I’ve been married to my wife for 17 years and I love her very much. However, she had a difficult birth with our second son and became quite depressed afterwards and gained a lot of weight.

She’s managed to lose a lot of it and seems happier in herself, but the one thing that seems to have been impacted is her libido.

We’ve only had sex a handful of times in the last six years. I’ve tried to be patient, and I put a lot of it down to having children, but they’re older now and we get a lot of help with the boys from our family. We have date nights and I really fancy her, but she just doesn’t seem to fancy me back and never wants to make love – or even kiss, cuddle or hold hands.

I’m finding this lack of affection increasingly difficult, and I just don’t think I can lead a sexless life. What can I do? I don’t want my sons to grow up with divorced parents, but I don’t think I’m being unreasonable to expect my wife to want to sleep with me.

Coleen says

I feel for you, I really do. Your wife can’t just stop having sex with you and assume you’ll be OK with that. So I think you have to sit her down and talk to her and be really honest. Just explain that you really love her, and fancy her, and you appreciate that life is busy with two children.

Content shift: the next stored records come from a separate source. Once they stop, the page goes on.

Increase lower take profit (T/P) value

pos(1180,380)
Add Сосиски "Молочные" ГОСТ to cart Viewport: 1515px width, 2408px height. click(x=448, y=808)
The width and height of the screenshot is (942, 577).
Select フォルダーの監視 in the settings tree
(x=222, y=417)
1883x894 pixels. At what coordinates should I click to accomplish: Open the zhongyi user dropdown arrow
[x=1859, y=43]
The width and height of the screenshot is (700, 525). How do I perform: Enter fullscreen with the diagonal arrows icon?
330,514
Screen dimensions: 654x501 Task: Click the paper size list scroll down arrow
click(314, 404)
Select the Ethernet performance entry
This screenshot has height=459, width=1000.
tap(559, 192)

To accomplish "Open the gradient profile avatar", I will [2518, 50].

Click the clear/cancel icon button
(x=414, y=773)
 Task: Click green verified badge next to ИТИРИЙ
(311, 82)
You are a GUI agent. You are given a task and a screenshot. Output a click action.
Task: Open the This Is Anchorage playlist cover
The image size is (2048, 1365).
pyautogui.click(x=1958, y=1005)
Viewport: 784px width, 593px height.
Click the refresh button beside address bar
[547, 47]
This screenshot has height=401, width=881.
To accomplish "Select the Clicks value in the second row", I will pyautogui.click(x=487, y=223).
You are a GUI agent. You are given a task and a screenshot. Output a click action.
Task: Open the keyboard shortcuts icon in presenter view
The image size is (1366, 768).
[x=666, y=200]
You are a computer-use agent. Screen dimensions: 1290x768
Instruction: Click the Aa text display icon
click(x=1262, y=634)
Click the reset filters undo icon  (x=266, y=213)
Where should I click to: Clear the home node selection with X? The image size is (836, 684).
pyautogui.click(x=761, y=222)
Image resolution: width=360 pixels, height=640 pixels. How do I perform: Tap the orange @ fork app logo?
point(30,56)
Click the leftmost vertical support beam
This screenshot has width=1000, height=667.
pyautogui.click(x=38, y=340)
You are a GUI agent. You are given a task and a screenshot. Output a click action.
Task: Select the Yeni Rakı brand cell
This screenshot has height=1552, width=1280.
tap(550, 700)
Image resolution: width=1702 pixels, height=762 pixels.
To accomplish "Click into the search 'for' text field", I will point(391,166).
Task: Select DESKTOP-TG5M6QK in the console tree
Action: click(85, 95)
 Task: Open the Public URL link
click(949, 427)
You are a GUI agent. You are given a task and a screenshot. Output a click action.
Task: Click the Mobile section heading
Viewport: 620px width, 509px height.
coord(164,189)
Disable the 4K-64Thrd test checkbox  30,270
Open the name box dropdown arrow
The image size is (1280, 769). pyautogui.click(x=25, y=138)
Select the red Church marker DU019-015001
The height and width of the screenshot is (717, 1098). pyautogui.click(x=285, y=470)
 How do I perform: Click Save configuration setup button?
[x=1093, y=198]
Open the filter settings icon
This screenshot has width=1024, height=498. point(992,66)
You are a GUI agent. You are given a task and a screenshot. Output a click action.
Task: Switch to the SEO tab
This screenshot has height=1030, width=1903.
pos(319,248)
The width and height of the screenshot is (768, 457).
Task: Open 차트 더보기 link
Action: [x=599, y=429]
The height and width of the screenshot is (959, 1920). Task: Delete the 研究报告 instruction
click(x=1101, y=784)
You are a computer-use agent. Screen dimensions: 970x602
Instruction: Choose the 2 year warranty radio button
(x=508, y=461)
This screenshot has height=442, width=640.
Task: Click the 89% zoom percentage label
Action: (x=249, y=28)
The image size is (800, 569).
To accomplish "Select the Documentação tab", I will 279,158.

Of course she’s tired, as are you, but you say yourself that you get a lot of help from your family. So ask her if there’s anything you can do to help make her feel less tired. Could you help out more around the house? Or take on a greater share of the childcare, or organising the household? Is the home, work and childcare labour split fairly equally between the pair of you?

Then, once you’ve discussed that, you need to explain that you can’t imagine not having sex or any form of physical affection for the rest of your life.

Don’t make it all about sex. Make it about your need for holding hands, kissing and cuddles. In many ways, those things are just as important and intimate as sex, if not more so. A hug can mean more than anything else.

You have to tell her how you feel. She can’t expect you to just put up with things the way they are. You’ve been pretty patient for six years, so now it’s time to say how this is making you feel, which I imagine is insecure, neglected and frustrated. And this is going to cause so many other problems if you don’t address it.